**Task statement**
Copy out the records below word for word, beginning with the line that contains "The image size is (1568, 697)." and ending after the line that contains "click(765, 595)".

*** Supplied material ***

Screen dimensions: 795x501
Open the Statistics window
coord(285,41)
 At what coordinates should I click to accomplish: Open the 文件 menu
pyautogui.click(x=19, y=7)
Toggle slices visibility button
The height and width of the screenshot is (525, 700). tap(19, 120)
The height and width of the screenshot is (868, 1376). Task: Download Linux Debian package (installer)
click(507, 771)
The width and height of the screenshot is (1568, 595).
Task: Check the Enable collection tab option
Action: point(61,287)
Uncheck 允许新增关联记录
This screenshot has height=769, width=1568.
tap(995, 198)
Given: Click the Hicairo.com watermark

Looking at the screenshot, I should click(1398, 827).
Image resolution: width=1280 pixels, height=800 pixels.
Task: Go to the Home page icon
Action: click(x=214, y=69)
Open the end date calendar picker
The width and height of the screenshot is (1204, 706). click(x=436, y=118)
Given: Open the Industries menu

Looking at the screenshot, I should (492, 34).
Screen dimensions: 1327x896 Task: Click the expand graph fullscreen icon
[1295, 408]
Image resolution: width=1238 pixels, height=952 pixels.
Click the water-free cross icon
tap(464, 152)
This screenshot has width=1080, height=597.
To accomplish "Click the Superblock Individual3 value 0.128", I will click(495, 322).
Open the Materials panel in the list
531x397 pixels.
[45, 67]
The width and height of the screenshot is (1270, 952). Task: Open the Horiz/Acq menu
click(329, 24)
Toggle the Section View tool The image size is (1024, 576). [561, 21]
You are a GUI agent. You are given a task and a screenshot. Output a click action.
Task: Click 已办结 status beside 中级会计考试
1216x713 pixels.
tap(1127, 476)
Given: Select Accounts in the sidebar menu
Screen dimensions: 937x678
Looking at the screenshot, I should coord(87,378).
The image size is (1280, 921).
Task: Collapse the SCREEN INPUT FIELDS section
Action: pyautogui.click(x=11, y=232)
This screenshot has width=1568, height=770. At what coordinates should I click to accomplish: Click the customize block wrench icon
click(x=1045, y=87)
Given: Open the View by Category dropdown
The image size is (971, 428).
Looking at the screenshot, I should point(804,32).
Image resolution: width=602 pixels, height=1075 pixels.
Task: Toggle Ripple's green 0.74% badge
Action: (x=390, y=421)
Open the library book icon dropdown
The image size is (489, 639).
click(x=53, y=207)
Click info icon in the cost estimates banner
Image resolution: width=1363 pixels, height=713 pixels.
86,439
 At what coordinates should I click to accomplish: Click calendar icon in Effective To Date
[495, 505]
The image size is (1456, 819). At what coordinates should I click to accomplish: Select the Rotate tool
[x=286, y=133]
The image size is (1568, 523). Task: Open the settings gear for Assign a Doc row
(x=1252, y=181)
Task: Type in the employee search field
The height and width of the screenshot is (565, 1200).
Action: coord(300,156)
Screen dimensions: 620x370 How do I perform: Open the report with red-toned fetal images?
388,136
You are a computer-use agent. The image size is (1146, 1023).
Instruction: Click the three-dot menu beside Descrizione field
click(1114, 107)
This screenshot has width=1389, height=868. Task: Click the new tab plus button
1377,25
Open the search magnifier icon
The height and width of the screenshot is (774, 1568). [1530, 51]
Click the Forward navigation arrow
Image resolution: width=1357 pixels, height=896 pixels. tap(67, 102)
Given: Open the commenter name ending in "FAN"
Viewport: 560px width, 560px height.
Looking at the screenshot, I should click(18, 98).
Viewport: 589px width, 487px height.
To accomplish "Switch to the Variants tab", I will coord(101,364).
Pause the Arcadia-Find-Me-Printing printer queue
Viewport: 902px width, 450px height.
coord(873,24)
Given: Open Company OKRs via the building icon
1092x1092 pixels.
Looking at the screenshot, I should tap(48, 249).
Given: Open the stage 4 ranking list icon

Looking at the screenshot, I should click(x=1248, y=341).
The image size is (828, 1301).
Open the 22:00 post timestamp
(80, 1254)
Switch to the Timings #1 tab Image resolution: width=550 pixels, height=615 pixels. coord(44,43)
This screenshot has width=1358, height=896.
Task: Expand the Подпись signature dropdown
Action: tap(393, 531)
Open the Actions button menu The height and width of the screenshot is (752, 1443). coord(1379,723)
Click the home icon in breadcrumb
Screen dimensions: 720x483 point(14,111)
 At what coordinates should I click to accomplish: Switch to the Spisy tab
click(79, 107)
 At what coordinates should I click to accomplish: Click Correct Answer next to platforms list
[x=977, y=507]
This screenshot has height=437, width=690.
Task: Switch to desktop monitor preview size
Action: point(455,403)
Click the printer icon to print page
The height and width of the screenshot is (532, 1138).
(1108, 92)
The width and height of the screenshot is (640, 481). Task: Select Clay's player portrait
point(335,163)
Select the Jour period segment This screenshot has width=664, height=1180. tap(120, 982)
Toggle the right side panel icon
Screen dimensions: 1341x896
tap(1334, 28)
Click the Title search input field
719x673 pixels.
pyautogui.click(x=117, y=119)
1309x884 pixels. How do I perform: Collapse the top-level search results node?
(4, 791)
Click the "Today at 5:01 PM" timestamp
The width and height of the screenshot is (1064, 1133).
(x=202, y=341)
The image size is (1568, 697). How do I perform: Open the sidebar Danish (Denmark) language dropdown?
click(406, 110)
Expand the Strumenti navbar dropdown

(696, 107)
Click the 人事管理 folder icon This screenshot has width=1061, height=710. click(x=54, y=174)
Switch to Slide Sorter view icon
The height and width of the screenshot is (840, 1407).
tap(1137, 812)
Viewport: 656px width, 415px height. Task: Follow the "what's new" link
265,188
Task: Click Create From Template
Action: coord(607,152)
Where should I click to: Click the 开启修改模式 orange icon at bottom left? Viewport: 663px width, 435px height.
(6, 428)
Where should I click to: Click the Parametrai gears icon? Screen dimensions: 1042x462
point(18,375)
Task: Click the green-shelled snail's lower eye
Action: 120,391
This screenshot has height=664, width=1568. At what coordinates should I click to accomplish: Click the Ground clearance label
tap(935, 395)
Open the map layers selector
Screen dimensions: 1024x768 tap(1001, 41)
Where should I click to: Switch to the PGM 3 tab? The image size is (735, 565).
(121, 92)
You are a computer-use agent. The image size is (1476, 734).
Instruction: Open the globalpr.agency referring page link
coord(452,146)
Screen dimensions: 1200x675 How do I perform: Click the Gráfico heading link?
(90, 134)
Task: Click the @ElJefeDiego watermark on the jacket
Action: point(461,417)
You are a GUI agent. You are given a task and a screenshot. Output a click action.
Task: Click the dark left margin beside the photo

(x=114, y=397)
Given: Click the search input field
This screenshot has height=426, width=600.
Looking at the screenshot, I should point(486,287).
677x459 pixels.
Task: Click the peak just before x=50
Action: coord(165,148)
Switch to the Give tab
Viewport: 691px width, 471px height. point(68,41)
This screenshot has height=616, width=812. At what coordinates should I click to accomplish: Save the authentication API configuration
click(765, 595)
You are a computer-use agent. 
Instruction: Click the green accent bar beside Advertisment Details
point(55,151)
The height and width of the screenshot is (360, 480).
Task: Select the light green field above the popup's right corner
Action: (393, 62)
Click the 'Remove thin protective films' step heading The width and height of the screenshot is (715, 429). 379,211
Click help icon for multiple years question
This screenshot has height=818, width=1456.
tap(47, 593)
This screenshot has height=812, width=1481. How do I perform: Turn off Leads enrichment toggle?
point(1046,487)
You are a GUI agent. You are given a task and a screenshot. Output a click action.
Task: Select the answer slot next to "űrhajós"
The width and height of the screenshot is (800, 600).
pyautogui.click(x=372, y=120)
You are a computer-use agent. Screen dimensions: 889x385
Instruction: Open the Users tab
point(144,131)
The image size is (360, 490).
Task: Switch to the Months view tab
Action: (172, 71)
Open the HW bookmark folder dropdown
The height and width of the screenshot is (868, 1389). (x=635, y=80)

***

**Solution for this task**
The image size is (1568, 697). How do I perform: Open the sidebar Danish (Denmark) language dropdown?
click(406, 110)
Expand the Strumenti navbar dropdown

(696, 107)
Click the 人事管理 folder icon This screenshot has width=1061, height=710. click(x=54, y=174)
Switch to Slide Sorter view icon
The height and width of the screenshot is (840, 1407).
tap(1137, 812)
Viewport: 656px width, 415px height. Task: Follow the "what's new" link
265,188
Task: Click Create From Template
Action: coord(607,152)
Where should I click to: Click the 开启修改模式 orange icon at bottom left? Viewport: 663px width, 435px height.
(6, 428)
Where should I click to: Click the Parametrai gears icon? Screen dimensions: 1042x462
point(18,375)
Task: Click the green-shelled snail's lower eye
Action: 120,391
This screenshot has height=664, width=1568. At what coordinates should I click to accomplish: Click the Ground clearance label
tap(935, 395)
Open the map layers selector
Screen dimensions: 1024x768 tap(1001, 41)
Where should I click to: Switch to the PGM 3 tab? The image size is (735, 565).
(121, 92)
You are a computer-use agent. The image size is (1476, 734).
Instruction: Open the globalpr.agency referring page link
coord(452,146)
Screen dimensions: 1200x675 How do I perform: Click the Gráfico heading link?
(90, 134)
Task: Click the @ElJefeDiego watermark on the jacket
Action: point(461,417)
You are a GUI agent. You are given a task and a screenshot. Output a click action.
Task: Click the dark left margin beside the photo

(x=114, y=397)
Given: Click the search input field
This screenshot has height=426, width=600.
Looking at the screenshot, I should point(486,287).
677x459 pixels.
Task: Click the peak just before x=50
Action: coord(165,148)
Switch to the Give tab
Viewport: 691px width, 471px height. point(68,41)
This screenshot has height=616, width=812. At what coordinates should I click to accomplish: Save the authentication API configuration
click(765, 595)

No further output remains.